• [What this task involves]: Please rewrite the records from the line that has "Identify the location" through the line that has "(205, 208).", replacing "Moral Courage" with "Quiet Courage" and keeping everything else the same. Give only those lines, and leave out the pictures.

• [Stored data]:
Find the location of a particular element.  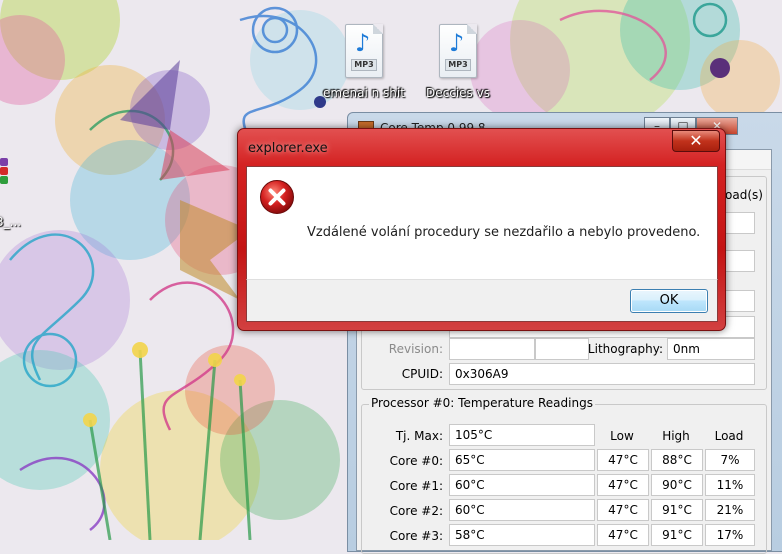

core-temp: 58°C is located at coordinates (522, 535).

==

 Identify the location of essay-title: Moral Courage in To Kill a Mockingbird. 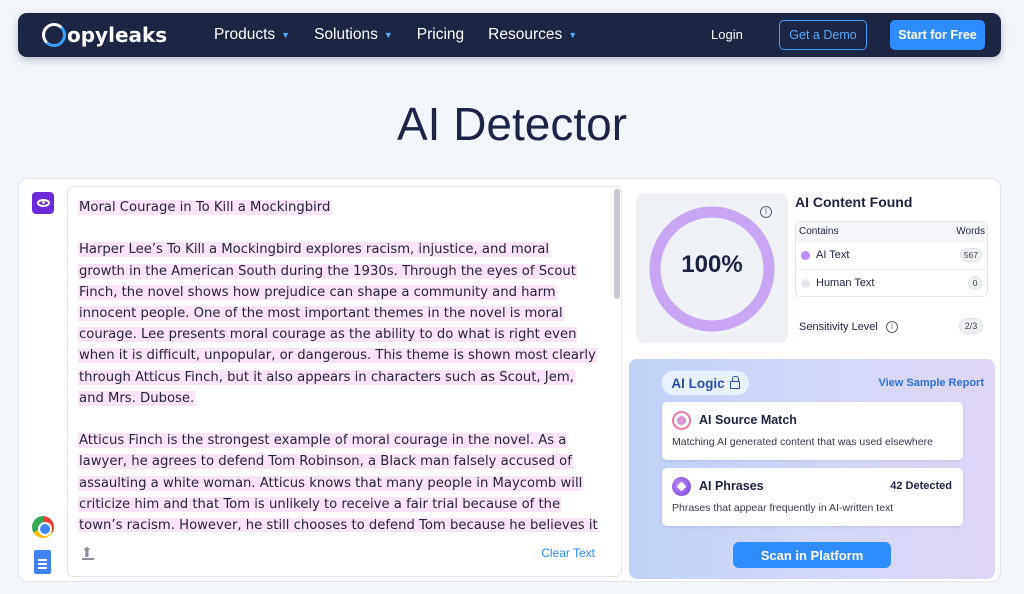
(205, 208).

* * *

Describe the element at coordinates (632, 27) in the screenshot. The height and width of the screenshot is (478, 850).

• [Solution for this exercise]:
 Identify the location of essay-title: Quiet Courage in To Kill a Mockingbird. 
(205, 208).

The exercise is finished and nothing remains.